1.4 统计学处理 采用Excel 2013 软件建立数据库，SAS 9.4 和SPSS 19.0 统计软件进行数据分析。对连续性变量进行正态分布检验，符合正态分布的变量以±s 表示，采用SAS 9.4 中的Paired-t test 方法用于数据比较。P＜0.05 为差异有统计学意义。

2 结果

2.1 差异表达基因的分析结果 为了消除批次误差效应，本项目首先对芯片原始数据进行标准化（图1A）。340例HCC 样本和86例癌旁样本进行基因差异化分析结果显示：454个基因表现出显著性差异，可列为DEGs，其中上调基因234个，下调基因220个（图1B）。

图1 HCC 和癌旁组织差异基因分析Fig 1 Analysis of differentially expressed genes in HCC cancer samples and adjacent tissues

2.2 富集分析结果 通过基因富集分析，差异表达基因主要集中在neuroactive ligand-receptor interaction 通路中（图2A）。PPI 网络筛选出针对HCC 发展最重要的10个基因，其中SLC7A11 和CCDC14 排名最靠前，意味着这两个基因在HCC 形成中的重要性最高（图2B）。

图2 KEGG 富集分析结果和PPI 网络筛选的重要基因Fig 2 Results of KEGG enrichment analysis and important genes screened by PPI network

2.3 SLC7A11 和CCDC14 检测结果 与对照组相比，HCC 组SLC7A11 浓度显著升高；CCDC14 浓度亦有明显提高。以发现的正常最高值作为检测标准，SLC7A11 和CCDC14 针对HCC 检测阳性率达到标准（表1）。

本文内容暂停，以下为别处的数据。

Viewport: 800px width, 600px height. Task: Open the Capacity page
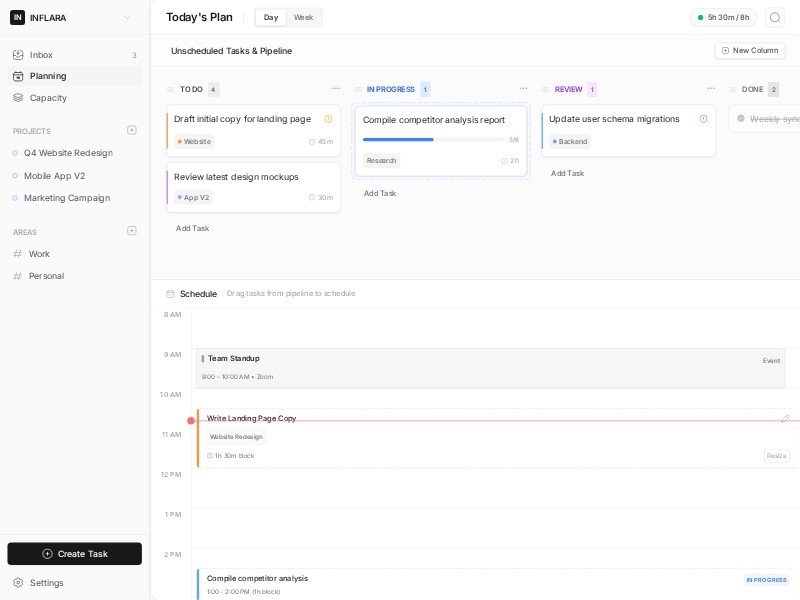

表1 SLC7A11 和CCDC14 浓度检测（±s）Tab 1 Analysis of concentration for SLC7A11 and CCDC14（±s）

表1 SLC7A11 和CCDC14 浓度检测（±s）Tab 1 Analysis of concentration for SLC7A11 and CCDC14（±s）

注：HCC：肝细胞癌；与对照组相比，*P＜0.05

组别 SLC7A11（ng/mL） CCDC14（pg/mL）HCC 组 70.12±14.30* 6.17±2.31*对照组 23.12±7.11 2.13±0.84 t 6.17 5.35 P＜0.001 ＜0.001阳性率（%） 80.20 68.80

3 讨论

HCC 治疗效果主要取决于早期精确诊断、及时的手术治疗以及有效的预后预测模型。然而，目前临床上该恶性肿瘤尚缺乏令人满意的临床标志物。甲胎蛋白（alpha fetoprotein，AFP）是目前全世界应用最广泛的HCC 肿瘤标志物，诊断HCC 的敏感度为39%～65%，特异度为76%～94%。其敏感度和特异度均不令人十分满意，尤其在具有小肿块的HCC 早期阶段，80%的患者血清AFP 并未见明显升高。近几年HCC 的基础和临床研究也提出了若干新型肿瘤标志物[12]。例如高尔基体蛋白73（golgi protein 73，GP73）和甲胎蛋白异质体3（alpha fetoprotein-L3，AFP-L3）等。GP73 在正常人的肝细胞中表达量极低或者不表达，而在HCC 患者血清中明显升高，然而有诸多报道证实肝炎和脂肪肝患者中也存在着GP73 水平显著升高。AFP-L3 是AFP 异质体的一种。AFP-L3 为肝癌细胞特有，当临界值设为10%～15% 时，约1/3 的小肝癌（＜3 cm）患者血清AFP-L3阳性；而＞15%时，AFP-L3 的敏感度为75%～96.9%，特异度为90%～92%。然而有文献对于AFP-L3 在HCC诊断方面有效性的报道却不一致，一项纳入12 篇文章的Meta 分析指出AFP-L3 比AFP 有更高的特异度，但敏感度较低[13]。基于这些事实，有必要寻找更有效、更可靠的HCC 临床标志物。

本研究对TCGA 中HCC 样品和癌旁对照样品进行了差异表达基因分析，以揭示潜在的关键性差异基因。实验从340个癌症样本和86个相邻对照样本中筛选了454个差异基因，其中高表达的234个，低表达的220个。这些差异基因主要集中在神经活性配体-受体通路中。Liu 等[14]实验证明神经活性配体-受体通路与HCC 相关，因为诸多在人肝中表达的基因参与神经活性配体-受体相互作用途径。另外，Zhao 等[15]发现，肝癌的早期、中期和晚期都存在神经活性的配体-受体相互作用。因此，该途径在HCC进展中似乎很重要。

本项目确定了若干个有显著表达差异的基因，其中最为突出的两个基因是SLC7A11 和CCDC14，这为将来的研究提供了非常有价值的起点。SLC7A11 是广泛存在于肝细胞膜上面的特异性离子进出通道，之前有报道称其在HCC 存在差异性表达。SLC7A11 在HCC 中的差异性表达可能与HCC 变异细胞中特定改变的分子信号有密切联系[16]。CCDC 卷曲螺旋结构域结构基因，其表观遗传的改变已经证实与包括鼻咽癌、胰腺癌、前列腺癌在内的多种恶性肿瘤息息相关。其在HCC 中的作用尚未明了[17]。

总体而言，本项目全面揭示HCC 的差异性基因图谱，并且提出了两个可行的创新临床肿瘤标志物，为HCC 临床诊断和治疗提供了新的思路。本研究为单中心研究，样本量有限，尚存在一定的局限性。为了使SLC7A11 和CCDC14 作为HCC 特异性的标志物广泛地应用于临床检验，未来还需要进行多中心、大样本量研究。